There’s also an immediate completeness to the aesthetic of the sci-fi world in which this story takes place; Godlewski clearly put a lot of consideration into the setting, and it shows in the details of every new background character or location. This comic isn’t just another example of great world-building, it is a world already built, fully realized and rock solid from the word “go”.
If I were to pick a single aspect to underline as the high point of the art in this book, it would be Boo’s character design, no question. Though his head seems to be modeled off of a capybara or some similar animal that’s about as far from imposing as you can get, Boo’s stature and demeanor make him come across as formidable and even a little unnerving. He’s the cutest creature I’d never, ever want to cross. His facial expressions are always so stern, and he’s got a massive, solid frame under his police armor, making him effectively impressive in action sequences and amusingly curmudgeonly in any other scene. Though he’s a man of few words and his origins are just as obscure as everyone else’s (we know he was a soldier in the war but that’s about it) I’m already enamored with Boo, and looking forward to seeing more of him as the series progresses. Which is true of everyone, I guess, but Boo in particular, thanks to his stellar design and corresponding personality.

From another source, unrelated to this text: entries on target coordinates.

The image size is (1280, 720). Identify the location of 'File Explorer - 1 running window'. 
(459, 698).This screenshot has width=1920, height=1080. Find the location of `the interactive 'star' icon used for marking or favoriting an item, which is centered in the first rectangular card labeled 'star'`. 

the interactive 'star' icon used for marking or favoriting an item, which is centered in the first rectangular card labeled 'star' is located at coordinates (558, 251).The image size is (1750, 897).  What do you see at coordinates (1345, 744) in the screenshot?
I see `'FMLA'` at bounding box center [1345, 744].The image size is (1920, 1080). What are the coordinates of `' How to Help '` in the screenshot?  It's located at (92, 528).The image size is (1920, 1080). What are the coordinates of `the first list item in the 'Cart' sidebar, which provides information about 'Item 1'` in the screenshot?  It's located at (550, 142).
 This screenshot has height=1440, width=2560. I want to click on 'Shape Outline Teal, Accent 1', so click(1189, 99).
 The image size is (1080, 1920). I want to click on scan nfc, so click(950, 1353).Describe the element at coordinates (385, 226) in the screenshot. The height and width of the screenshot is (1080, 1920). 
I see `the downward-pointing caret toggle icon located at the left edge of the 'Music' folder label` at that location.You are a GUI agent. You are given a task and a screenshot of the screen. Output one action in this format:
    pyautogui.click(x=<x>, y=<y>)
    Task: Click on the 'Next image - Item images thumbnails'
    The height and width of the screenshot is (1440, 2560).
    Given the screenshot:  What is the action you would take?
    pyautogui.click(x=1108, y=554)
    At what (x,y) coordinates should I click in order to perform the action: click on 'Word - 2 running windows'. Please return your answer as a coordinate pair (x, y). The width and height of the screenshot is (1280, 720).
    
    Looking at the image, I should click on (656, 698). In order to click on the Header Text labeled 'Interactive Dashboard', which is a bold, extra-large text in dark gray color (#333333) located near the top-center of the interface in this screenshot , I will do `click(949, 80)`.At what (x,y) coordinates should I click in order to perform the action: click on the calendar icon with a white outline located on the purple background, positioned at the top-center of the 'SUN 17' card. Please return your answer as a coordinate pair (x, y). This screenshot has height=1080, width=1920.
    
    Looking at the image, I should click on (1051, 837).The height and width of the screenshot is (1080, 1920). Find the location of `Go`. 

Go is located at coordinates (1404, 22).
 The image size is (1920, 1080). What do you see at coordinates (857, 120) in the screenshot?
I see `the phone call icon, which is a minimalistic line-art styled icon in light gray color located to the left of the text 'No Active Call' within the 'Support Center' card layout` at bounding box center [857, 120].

Based solely on what we’ve seen so far, there are guaranteed great things to come from Copperhead. So much groundwork has already been laid, and as things develop and we learn more about all these people and the town that holds them, new questions will undoubtedly be raised as well. That already happened more than once during the Sewell murder investigation, which was only this book’s first tiny tale, a means of bringing the readers into this reality so that other, bigger, grander things can unfold. The final page of issue #5 teases us with a scene I don’t totally know what to make of, a small but very enticing hint of what awaits us in the future because of Bronson’s past.
That’s what makes Copperhead so attractive—the details of the characters’ respective backstories are unknown to us, but it’s abundantly evident that this series has plans, and that whatever we haven’t seen yet is being held back for a reason. The secrets are kept with purpose, so that they might pay off more handsomely later on. I can only hope the book finds an audience big enough that it gets to tell this saga in its own time, because above all of its many other strengths is the brilliant, delicately balanced pacing by the entire creative team.